Directions for this task. Skip every line before the one containing "Where should I click to: Click the Märkningar", then copy that line and the rest of the entries below exactly, through the last line.

Stored records:
==============================

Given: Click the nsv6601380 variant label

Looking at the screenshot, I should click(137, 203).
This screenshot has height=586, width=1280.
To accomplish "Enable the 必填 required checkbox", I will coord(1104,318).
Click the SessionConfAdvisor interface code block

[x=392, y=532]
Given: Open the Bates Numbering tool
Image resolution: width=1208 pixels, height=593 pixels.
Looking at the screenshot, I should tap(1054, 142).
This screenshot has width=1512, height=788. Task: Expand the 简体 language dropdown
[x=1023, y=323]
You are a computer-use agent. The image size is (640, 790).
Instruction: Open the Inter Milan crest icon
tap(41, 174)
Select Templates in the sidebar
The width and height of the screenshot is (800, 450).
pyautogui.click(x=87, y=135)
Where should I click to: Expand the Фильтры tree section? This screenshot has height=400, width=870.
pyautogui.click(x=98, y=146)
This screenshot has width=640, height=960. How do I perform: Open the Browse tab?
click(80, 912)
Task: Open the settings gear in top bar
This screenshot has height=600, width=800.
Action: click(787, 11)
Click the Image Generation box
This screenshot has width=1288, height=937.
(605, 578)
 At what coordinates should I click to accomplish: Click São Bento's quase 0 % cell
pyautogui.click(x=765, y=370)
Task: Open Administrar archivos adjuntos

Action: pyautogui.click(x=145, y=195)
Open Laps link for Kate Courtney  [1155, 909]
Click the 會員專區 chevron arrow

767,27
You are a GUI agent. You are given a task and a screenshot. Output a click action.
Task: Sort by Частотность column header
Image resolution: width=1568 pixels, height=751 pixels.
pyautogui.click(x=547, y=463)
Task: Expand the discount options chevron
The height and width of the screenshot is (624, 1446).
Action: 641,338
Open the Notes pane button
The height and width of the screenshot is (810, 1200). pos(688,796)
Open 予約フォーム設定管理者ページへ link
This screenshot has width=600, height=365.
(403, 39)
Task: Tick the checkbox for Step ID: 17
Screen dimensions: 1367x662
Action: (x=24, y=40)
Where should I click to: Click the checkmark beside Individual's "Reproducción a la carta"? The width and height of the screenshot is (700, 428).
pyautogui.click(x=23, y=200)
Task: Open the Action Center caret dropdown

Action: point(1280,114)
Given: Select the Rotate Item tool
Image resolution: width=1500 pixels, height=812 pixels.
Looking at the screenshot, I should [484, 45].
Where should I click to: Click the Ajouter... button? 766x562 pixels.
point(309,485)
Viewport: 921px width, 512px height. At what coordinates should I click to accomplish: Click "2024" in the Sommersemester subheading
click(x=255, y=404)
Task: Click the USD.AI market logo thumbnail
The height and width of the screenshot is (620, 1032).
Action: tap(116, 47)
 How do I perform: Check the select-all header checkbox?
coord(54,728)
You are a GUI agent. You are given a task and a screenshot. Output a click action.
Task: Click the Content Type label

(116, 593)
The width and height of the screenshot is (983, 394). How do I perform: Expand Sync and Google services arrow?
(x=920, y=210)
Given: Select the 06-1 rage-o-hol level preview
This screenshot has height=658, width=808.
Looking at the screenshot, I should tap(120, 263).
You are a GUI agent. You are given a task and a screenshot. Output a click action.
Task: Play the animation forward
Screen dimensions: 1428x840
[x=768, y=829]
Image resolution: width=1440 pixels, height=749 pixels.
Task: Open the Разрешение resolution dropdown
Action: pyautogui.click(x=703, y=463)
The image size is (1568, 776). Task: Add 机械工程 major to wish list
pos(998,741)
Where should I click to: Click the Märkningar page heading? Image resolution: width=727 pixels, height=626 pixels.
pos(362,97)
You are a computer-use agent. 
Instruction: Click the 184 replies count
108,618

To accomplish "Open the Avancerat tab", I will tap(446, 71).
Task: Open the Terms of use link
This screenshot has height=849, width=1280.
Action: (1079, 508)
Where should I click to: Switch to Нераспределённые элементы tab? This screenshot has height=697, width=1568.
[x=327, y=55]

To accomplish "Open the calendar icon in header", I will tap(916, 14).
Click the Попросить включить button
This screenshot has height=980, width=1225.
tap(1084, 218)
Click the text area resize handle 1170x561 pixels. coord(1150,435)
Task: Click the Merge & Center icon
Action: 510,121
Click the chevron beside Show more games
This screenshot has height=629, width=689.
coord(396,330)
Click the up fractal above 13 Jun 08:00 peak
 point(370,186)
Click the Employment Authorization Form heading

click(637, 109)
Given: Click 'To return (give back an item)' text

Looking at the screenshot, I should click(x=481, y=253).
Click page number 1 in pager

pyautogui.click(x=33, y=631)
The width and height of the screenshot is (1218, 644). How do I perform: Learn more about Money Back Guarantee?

==============================

The completed task.
Where should I click to: Click the Märkningar page heading? Image resolution: width=727 pixels, height=626 pixels.
pos(362,97)
You are a computer-use agent. 
Instruction: Click the 184 replies count
108,618

To accomplish "Open the Avancerat tab", I will tap(446, 71).
Task: Open the Terms of use link
This screenshot has height=849, width=1280.
Action: (1079, 508)
Where should I click to: Switch to Нераспределённые элементы tab? This screenshot has height=697, width=1568.
[x=327, y=55]

To accomplish "Open the calendar icon in header", I will tap(916, 14).
Click the Попросить включить button
This screenshot has height=980, width=1225.
tap(1084, 218)
Click the text area resize handle 1170x561 pixels. coord(1150,435)
Task: Click the Merge & Center icon
Action: 510,121
Click the chevron beside Show more games
This screenshot has height=629, width=689.
coord(396,330)
Click the up fractal above 13 Jun 08:00 peak
 point(370,186)
Click the Employment Authorization Form heading

click(637, 109)
Given: Click 'To return (give back an item)' text

Looking at the screenshot, I should click(x=481, y=253).
Click page number 1 in pager

pyautogui.click(x=33, y=631)
The width and height of the screenshot is (1218, 644). How do I perform: Learn more about Money Back Guarantee?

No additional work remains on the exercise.